===== DATASET CONTENT =====

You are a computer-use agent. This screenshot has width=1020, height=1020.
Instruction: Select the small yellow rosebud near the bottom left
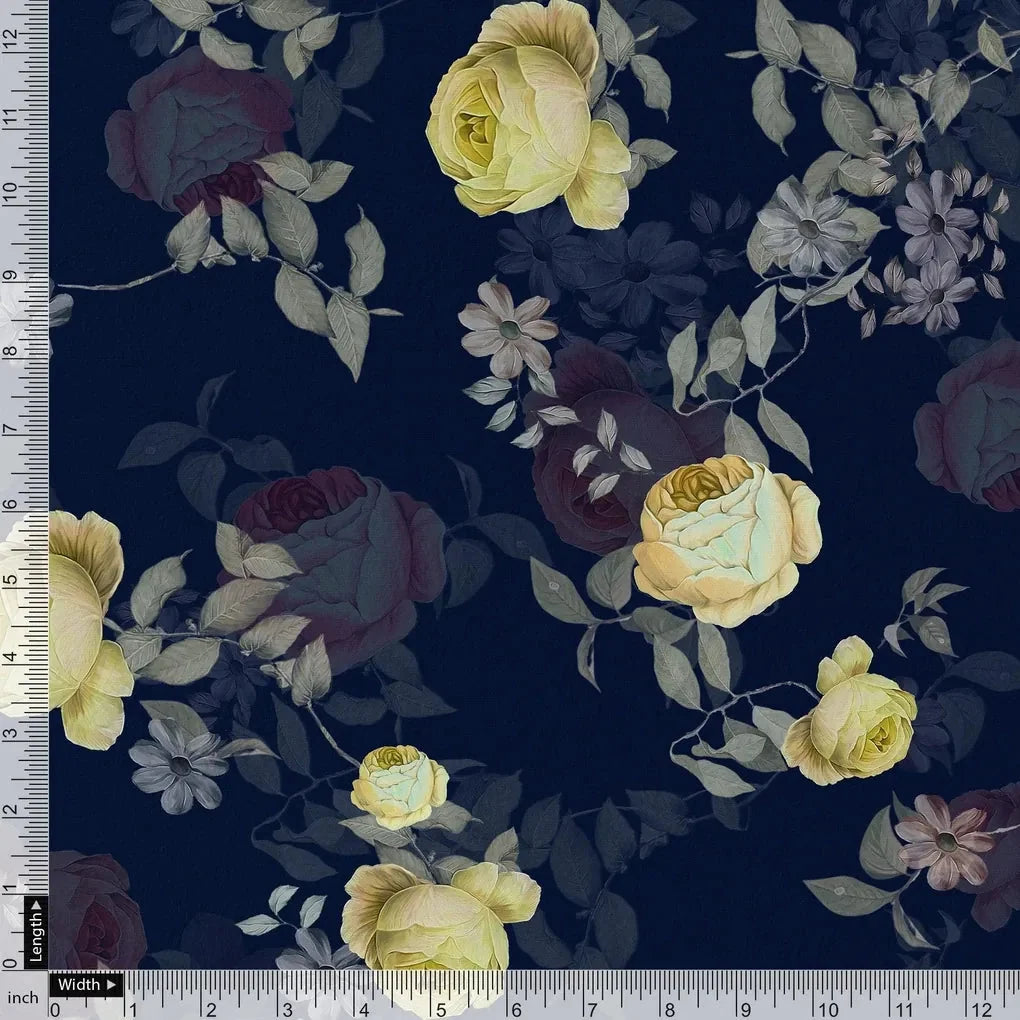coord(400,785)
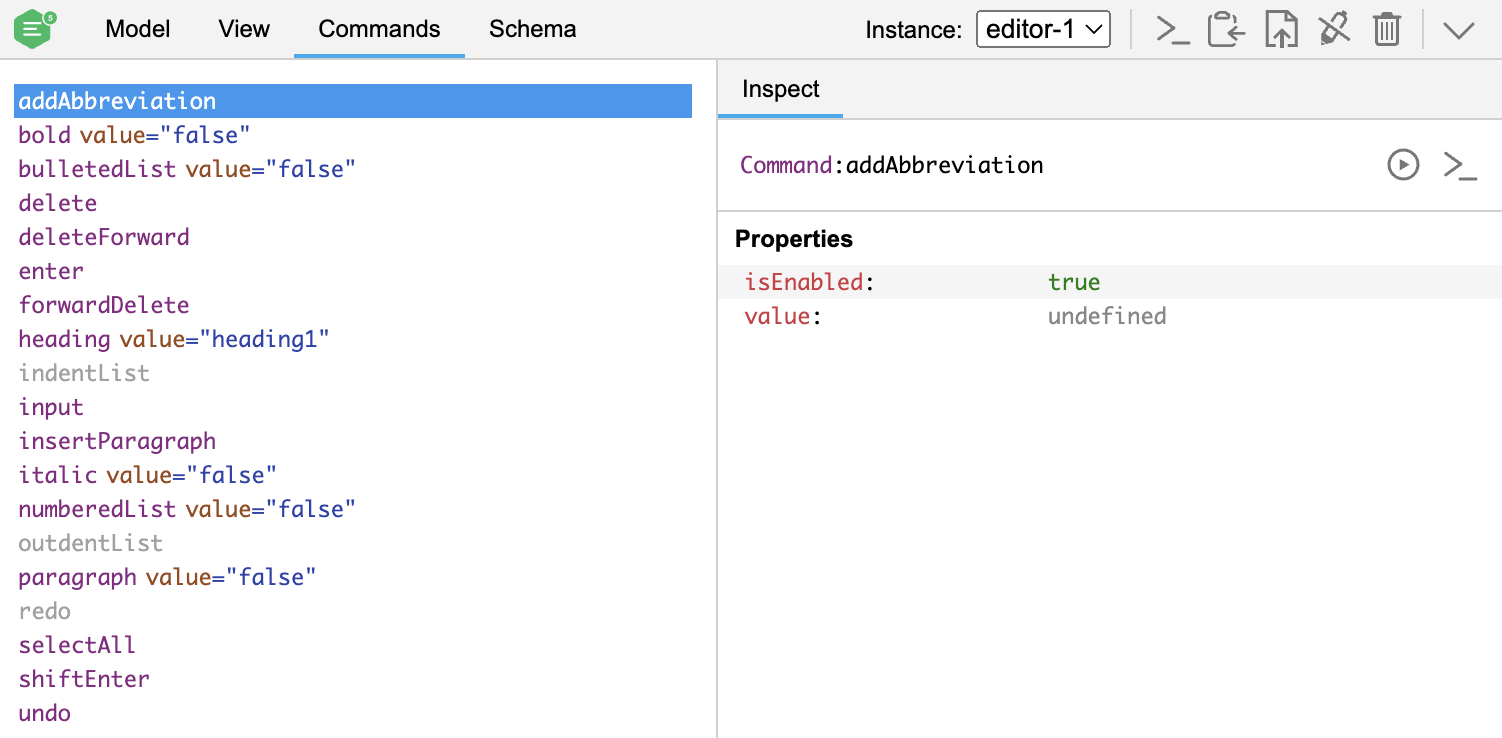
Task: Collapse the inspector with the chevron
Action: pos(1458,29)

=====
===== DATASET CONTENT =====

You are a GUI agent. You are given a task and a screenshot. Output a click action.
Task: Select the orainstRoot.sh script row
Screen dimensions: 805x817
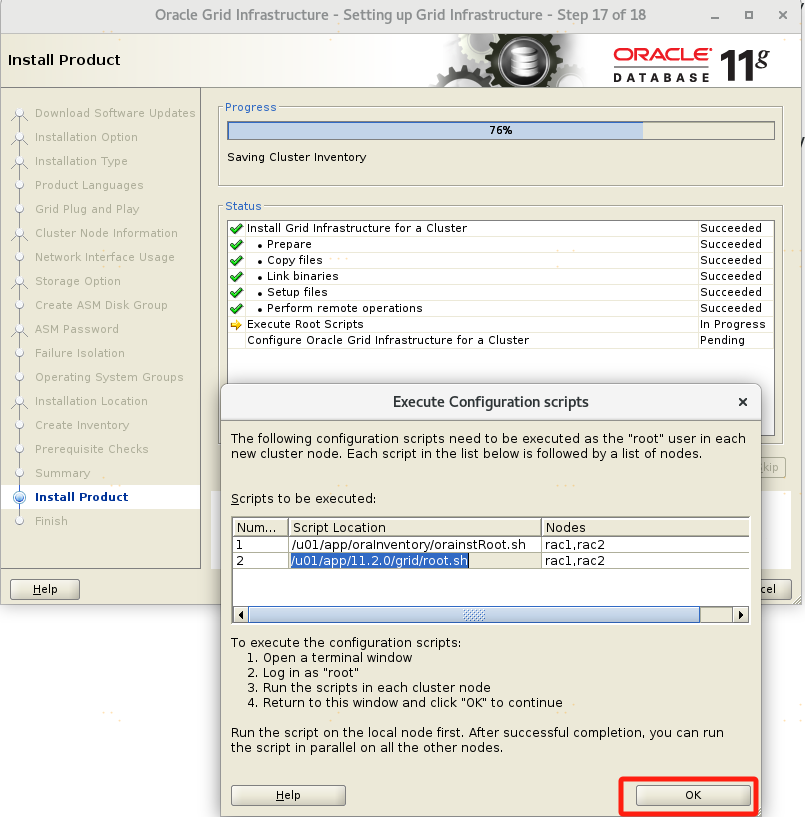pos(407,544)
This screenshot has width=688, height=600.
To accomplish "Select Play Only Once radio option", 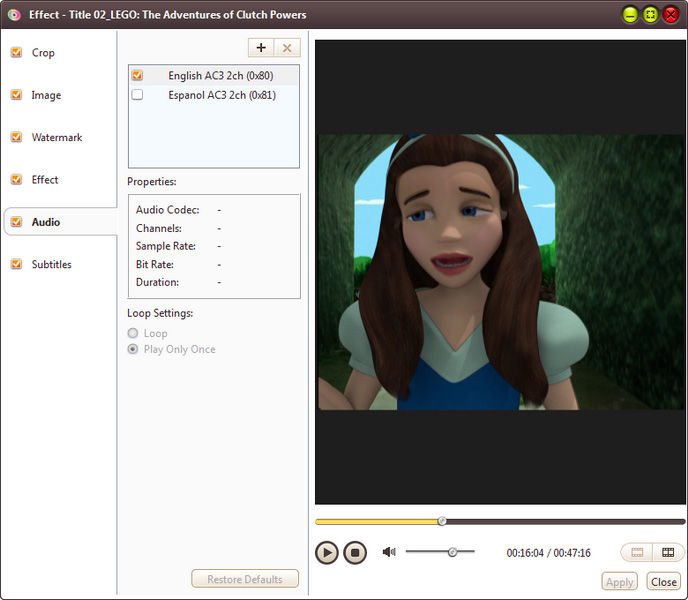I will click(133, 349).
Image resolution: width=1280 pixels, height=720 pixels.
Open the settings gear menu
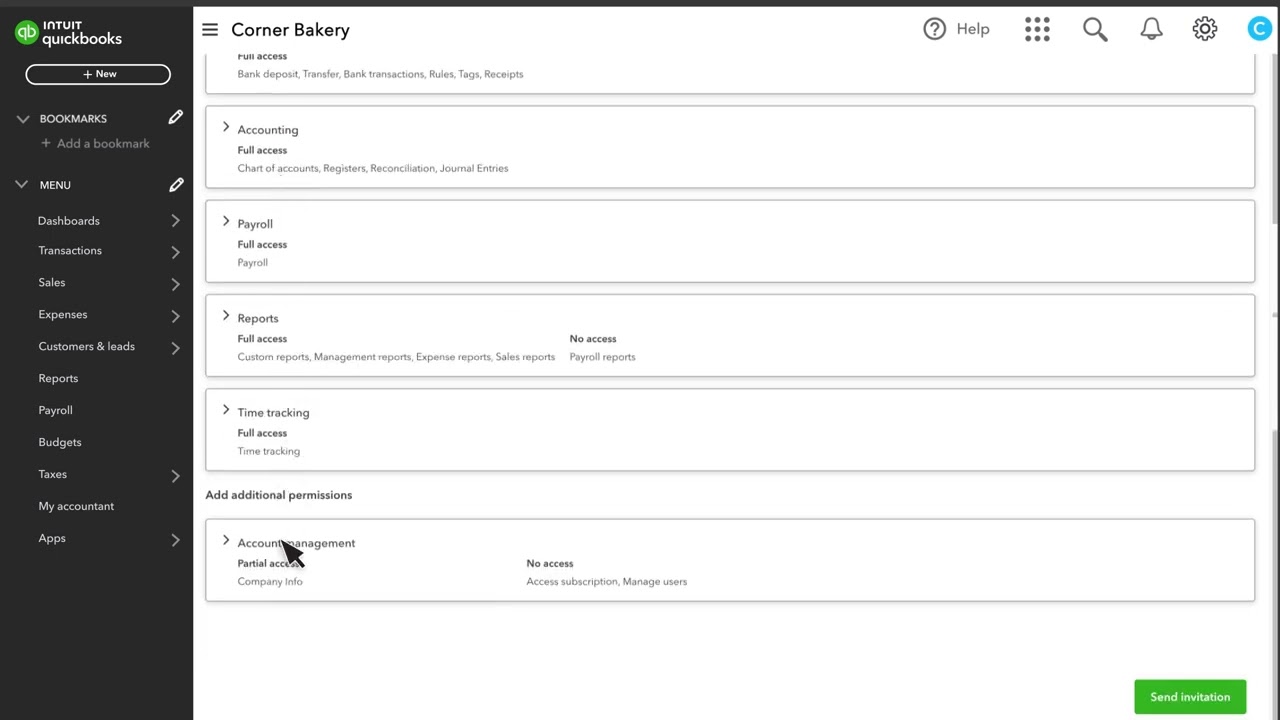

=====

## [ASSIGNMENT]
Look through the records for the string "height". Copy every line that has it.

## [ANSWER TO THIS TASK]
You are a computer-use agent. This screenshot has width=1020, height=1020.
This screenshot has width=688, height=600.
Image resolution: width=1280 pixels, height=720 pixels.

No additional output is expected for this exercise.